In 1973, four years after receiving its patent, Kawasaki Industries of Japan began manufacturing Jacobson’s stroke of genius – in fact, it was a two-stroke stroke of genius, with two cylinders powering a 400 cm3.

Jet Skis, a Kawasaki copyrighted name that has become an umbrella term for all personal watercraft, quickly took hold in the late 1970s. But they didn’t get it right away Up North . The bass rhythm of those years came from the jet engines of the Oscoda-based bombers and fighters.

The popularity of jet skis continued to grow along with the power of their engineering. When jet skis found their way to Michigan’s lakes – like an invasive species – in the 1980s, they began to annoy nature lovers as they plied the water, buzzing like mini bikes .

Now they roar like Harleys. Some jet skis seem large enough to accommodate a family of five and if needed they can bring a mattress and the dog.

As their 50th anniversary approaches, the largest jet skis on the market in 2021 dwarf Jacobson’s JS400. With its 1,498 cubic centimeters, the four-cylinder, four-stroke engine of the Jet Ski Ultra 310 is more than four times the size!

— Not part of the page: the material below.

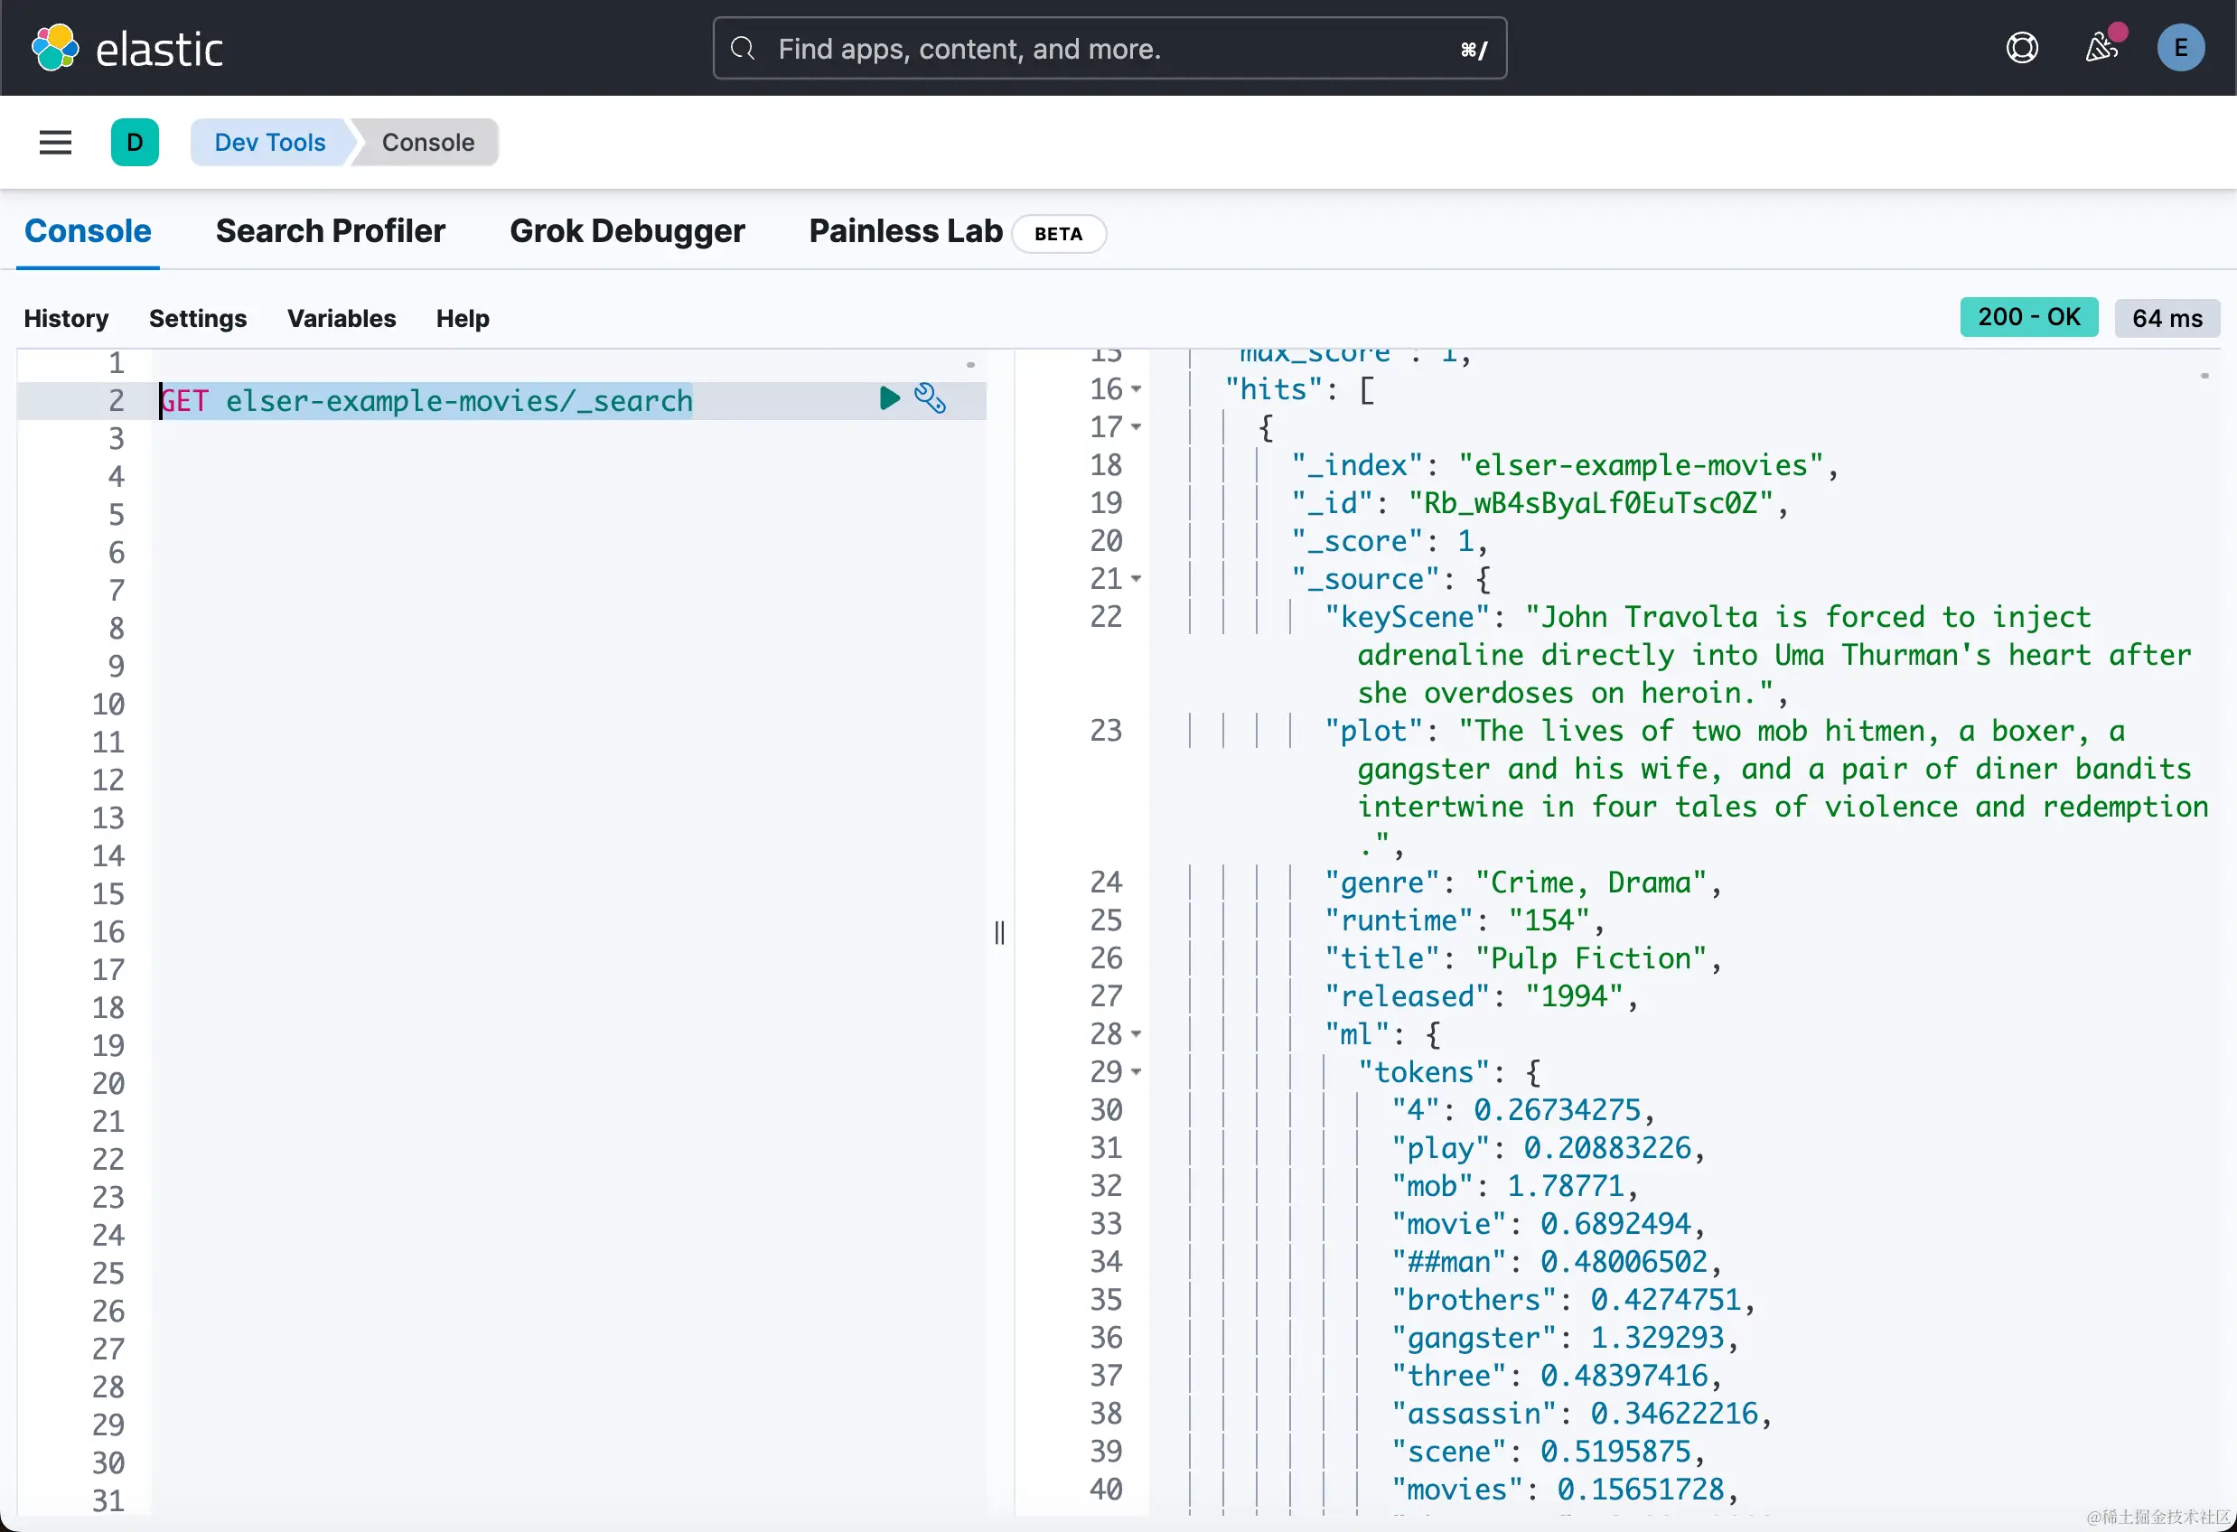The height and width of the screenshot is (1532, 2237).
Task: Collapse the hits array at line 16
Action: (1137, 390)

Now it’s noisy up north in July.

On a related note, when was the last time you saw the Northern Lights? Not the arena, but the northern lights, scorching in the night?

For young readers – hopefully there are some – the answer may be “never”. If you’re like me, it’s been a long time (a LOT, a unit of measurement to weaken memories). Especially in August, which is said to be the best time for astronomers to witness the mesmerizing, multi-colored spectacle of the sky.

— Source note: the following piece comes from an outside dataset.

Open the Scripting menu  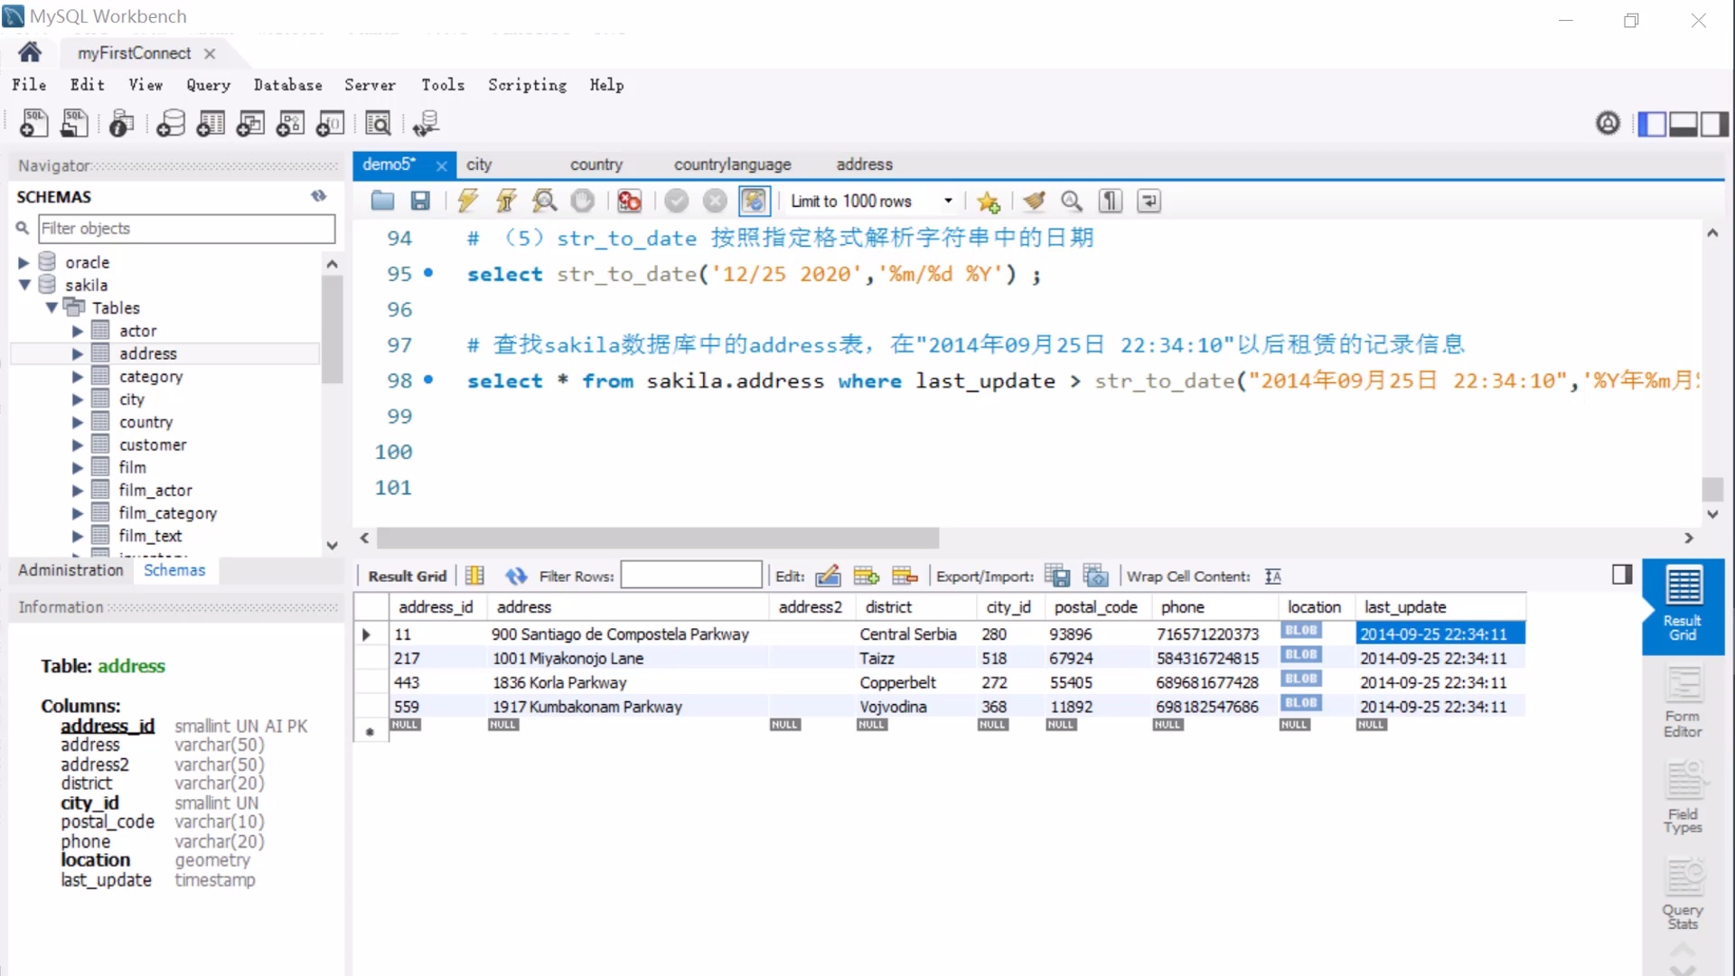(x=527, y=84)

Blame it on “light pollution”.

Light pollution is not a threat to the survival of our species, unlike toxic air, soil and water.

But it is a sign that times are changing.

As Crystal Nelson’s article in The News on Wednesday, July 7 shows, the population of northeastern Michigan has declined in the half-century since the arrival of the jet ski (one wonders if there is a correlation?).

Yet despite having fewer people, the area is much brighter at night now. Rows of lights like a baseball stadium burn through the night in big box stores. Intense security light points shine around the cabins in the forest and along the shores of the lake. Seen from the shore in Harrisville, the town of Oscoda, 16 miles away, radiates a perpetual bluish false dawn until the true dawn takes over with undertones of pink and peach.

In July and August, if you want to find darkness and seclusion, the place to go is Negwegon State Park. There, a vast, undeveloped expanse nestled beneath the southern tip of Thunder Bay, neither Oscoda nor Alpena blurs the horizon with light. This is an official “black point”, which does not seem like a favorable designation, but certainly is for amateur astronomers. In addition, the waters of Negwegon are thankfully free on a jet ski and will remain so, like a museum of peace and quiet.

Eric Paul Roorda is a professor, historian, lecturer, author and illustrator. He has lived in Alcona County for 50 years.